Le Livre
9782916136837

Il ne faut pas maltraiter les animaux
Antoine Fée

La Petite Collection
6 € •
Format : 105 x 150 mm • 64 pages • ISBN : 978-2-916136-83-7

« On a souvent agité la question de savoir lesquels des bons ou des mauvais instincts l’emportaient dans le cœur de l’homme. Je suis, à cet égard, du parti des optimistes ; mais, si je viens à songer aux traitements que nous faisons subir aux animaux, je m’afflige et je doute.

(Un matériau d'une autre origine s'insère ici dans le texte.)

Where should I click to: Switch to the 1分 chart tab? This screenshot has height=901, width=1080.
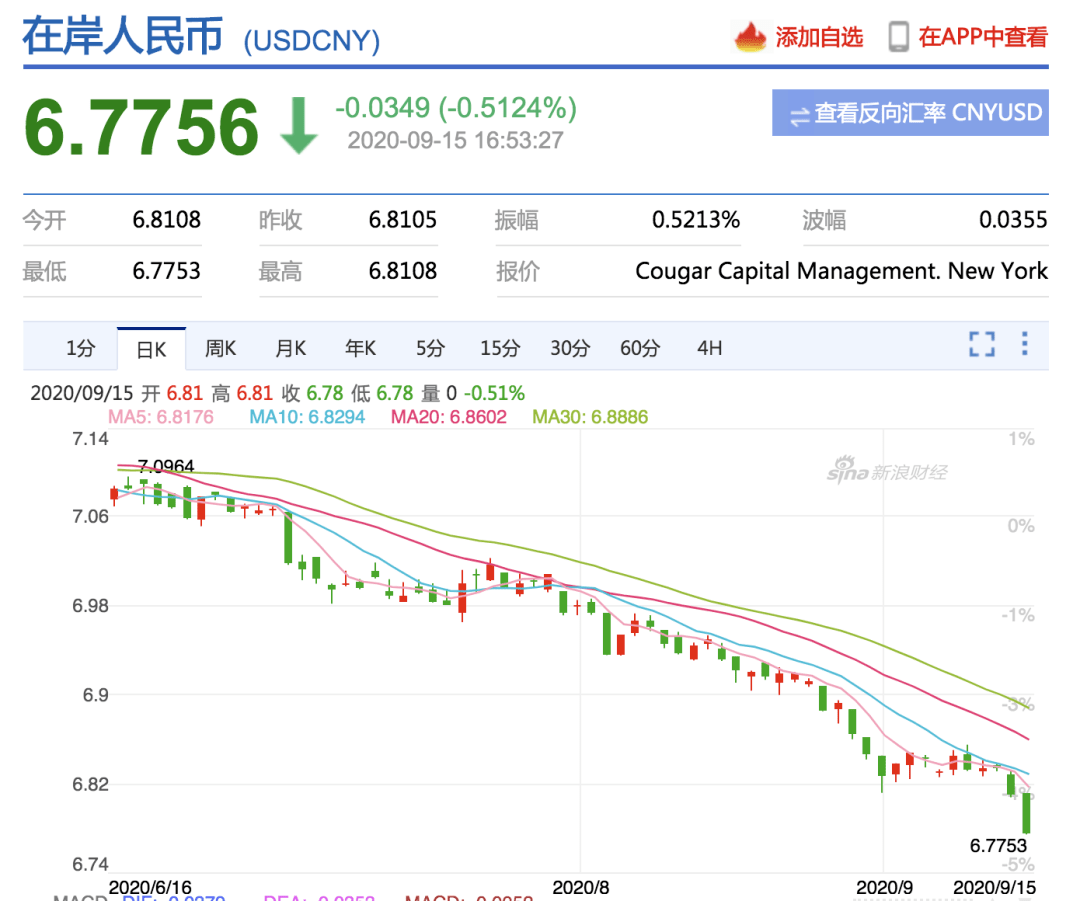coord(81,349)
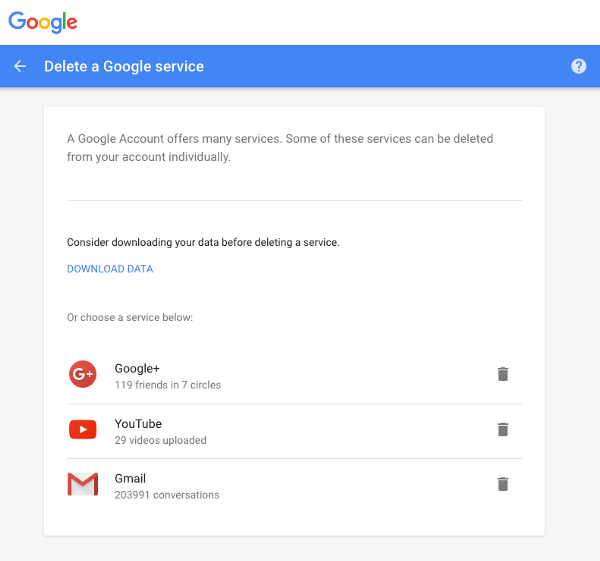Open the help question mark icon
Image resolution: width=600 pixels, height=561 pixels.
pos(578,66)
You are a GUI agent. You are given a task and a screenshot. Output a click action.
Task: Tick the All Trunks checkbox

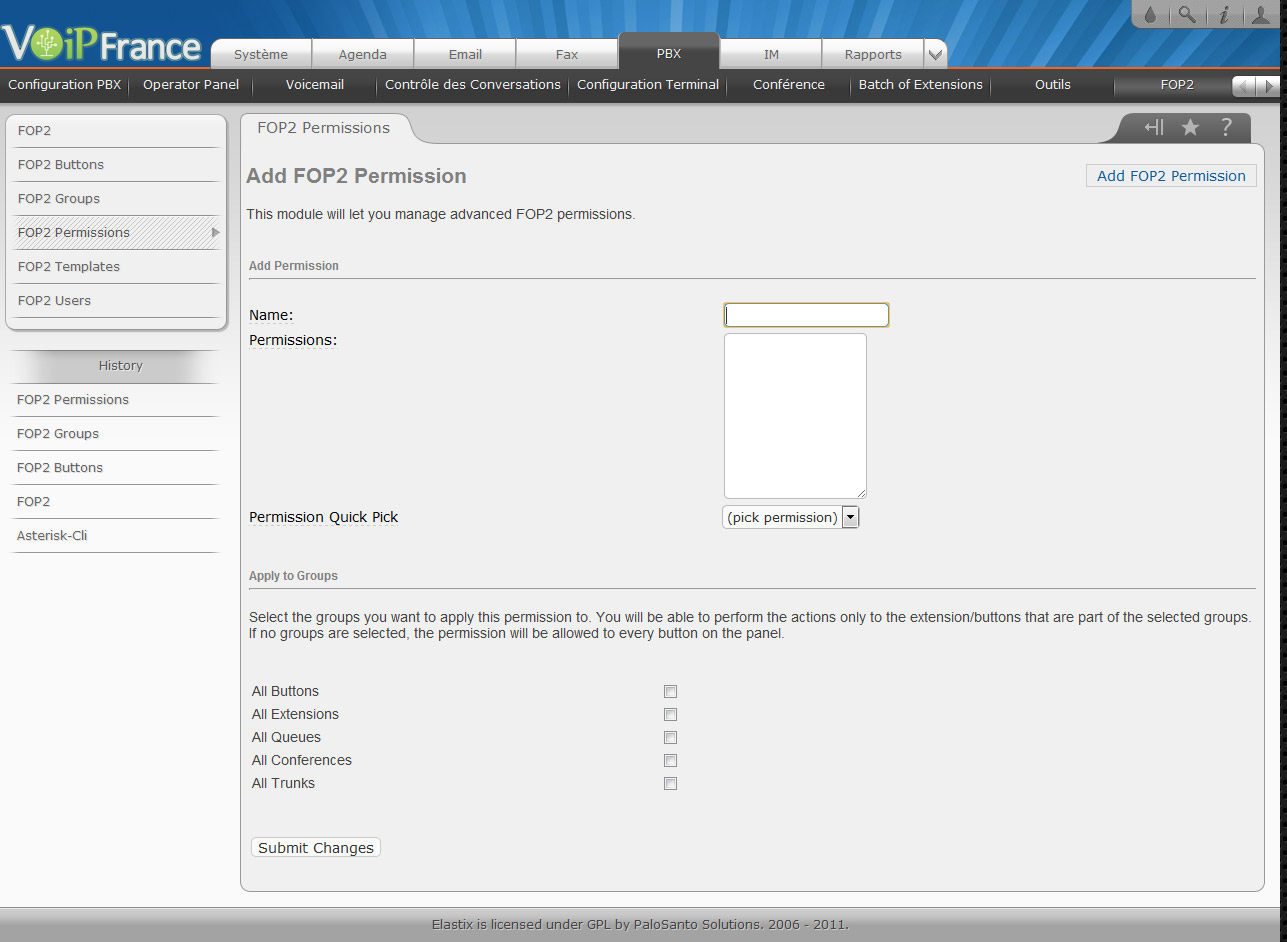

Ce n’est pas parce que nous leur demandons des services, ou même parce que nous disposons d’eux ; c’est uniquement parce que nous les faisons souffrir sans nécessité. »
Au nom de quoi l’homme se permet-il de faire souffrir les animaux ? De les exploiter pour son seul plaisir ? De les tuer pour éprouver sa supériorité ? Au nom de quoi se permet-il d’établir une hiérarchie dans le règne animal — pourquoi sommes-nous indifférents à la douleur d’une mouche alors que nous sommes sensibles aux jappements d’un chien ?
Dans Il ne faut pas maltraiter les animaux, recueil de deux articles parus dans le Bulletin de la société protectrice des animaux en 1855 et 1857, Apol­linaire Fée s’indigne, avec concision et conviction, de ces mauvais traitements, s’interroge sur notre vision restreinte du monde animal et s’alarme des risques de déséquilibre de l’organisation naturelle qui en découlent.
En humaniste inquiet, il pointe du doigt le sentiment de surpuissance de l’homme — mise en garde qui est plus que jamais d’actualité : « Nous sommes les maîtres de la Terre pour user, et non pour abuser ; pour conserver, et non pour détruire. Nous la tenons à titre viager, et nous devons la laisser à nos descendants, améliorée, si nous le pouvons ; mais appauvrie ou détériorée, jamais. »

L’auteur

Pharmacien de formation, Antoine Laurent Apollinaire Fée, né en 1789 à Ardentes, est nommé professeur à l’hôpital militaire de Lille en 1825, puis professeur de sciences naturelles à la faculté de médecine de Strasbourg en 1832. Botaniste chevronné, auteur de nombreux articles, il se voit confier en 1833 la direction du jardin botanique de Strasbourg jusqu’en 1870. Il est élu à la tête de la société botanique de France en 1874, quelques mois avant sa mort.
En dehors de ses nombreux essais de botaniques, Apollinaire Fée, humaniste et scrutateur infatigable, se plaît également à écrire sur divers sujets : la vieillesse (De la longévité humaine, 1862), les animaux (Études philoso­phi­ques sur l’instinct et l’intelligence des animaux, 1853), la littérature et la philosophie (Voyage autour de ma bibliothè­que, 1856). En 1856, il rédige ses mémoires sur la guerre d’Espagne : Souvenirs de la guerre d’Espagne dite de l’indé­pendance, 1809-1813. Il meurt en 1874 à Paris.